(Beginning of Selected excerpt)
Stand at a point, then walk in a fixed direction: Imagine standing at a fixed point a and walking in a straight, fixed direction d.
Every point on the line is a + (some number) × d. That number is the parameter λ (lambda): λ = 0 puts you at a, λ = 1 takes one step along d, λ = −1 steps backwards, and fractions land you in between.
So the line is the set of all positions r = a + λd as λ runs over every real number.
Two important freedoms: Any point on the line can be used as a (the line doesn't care which one you start from).
The direction d can be replaced by any non-zero multiple of itself (2d, −d, ½d all point along the same line). So two equations that look different can describe the same line — match them by checking the directions are parallel and a shared point fits both.
IB-style question — write the vector equation
A line passes through the point P(1, −2, 4) and is parallel to the vector d = (3, 0, −1).
Write down a vector equation of the line.
Step by step
- Use the point's position vector as a and the given direction as d. Then r = a + λd.
- Substitute into r = a + λd.
(End of Selected excerpt)
(Beginning of Dataset excerpt)
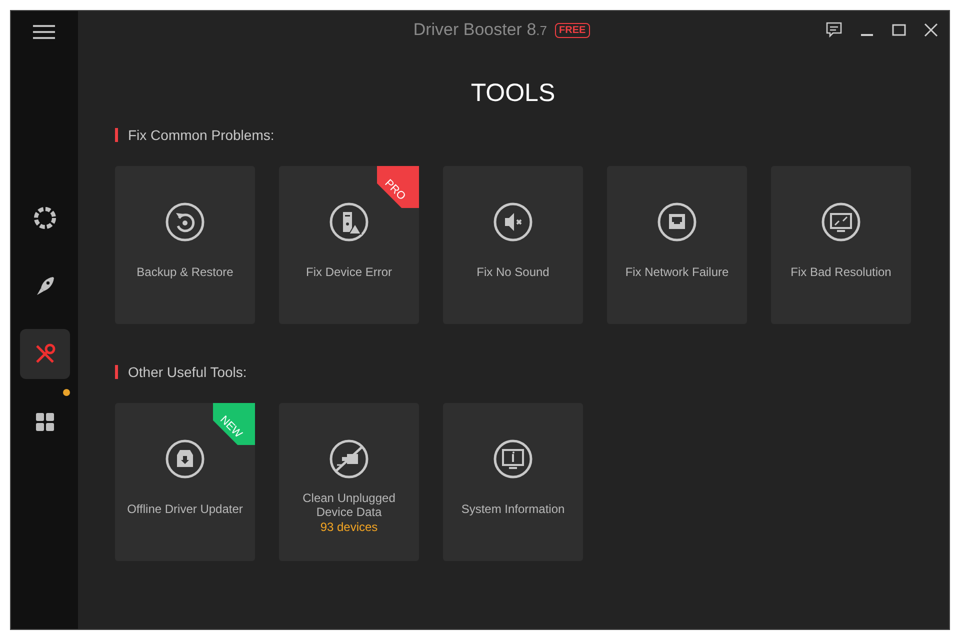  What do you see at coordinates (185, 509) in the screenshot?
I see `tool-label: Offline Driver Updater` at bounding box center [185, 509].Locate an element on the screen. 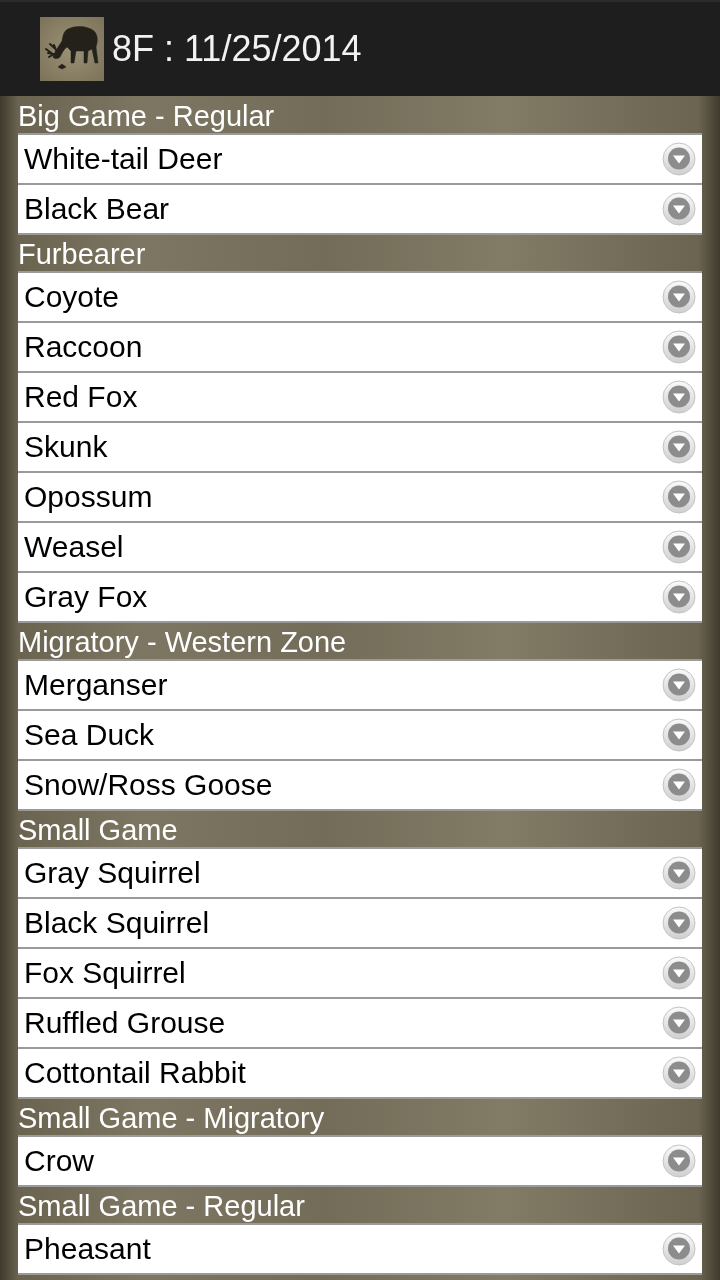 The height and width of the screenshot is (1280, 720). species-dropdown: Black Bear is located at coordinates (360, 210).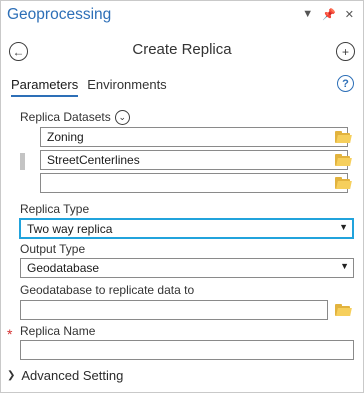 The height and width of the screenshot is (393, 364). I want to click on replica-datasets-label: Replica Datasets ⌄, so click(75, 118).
(End of Dataset excerpt)
#### Assignment 1:
Edit the stretch of the vector-line explanation from "So the line" through "point fits both.", changing "freedoms" to "properties".
#### Assignment 2:
According to the vector-line explanation, why can the direction d be swapped for 2d, −d or ½d? Answer in one to three sentences.

#### Your solution 1:
So the line is the set of all positions r = a + λd as λ runs over every real number.
Two important properties: Any point on the line can be used as a (the line doesn't care which one you start from).
The direction d can be replaced by any non-zero multiple of itself (2d, −d, ½d all point along the same line). So two equations that look different can describe the same line — match them by checking the directions are parallel and a shared point fits both.

#### Your solution 2:
Each of these is a non-zero multiple of d, and all of them point along the same line. So using any of them in place of d still describes that same line.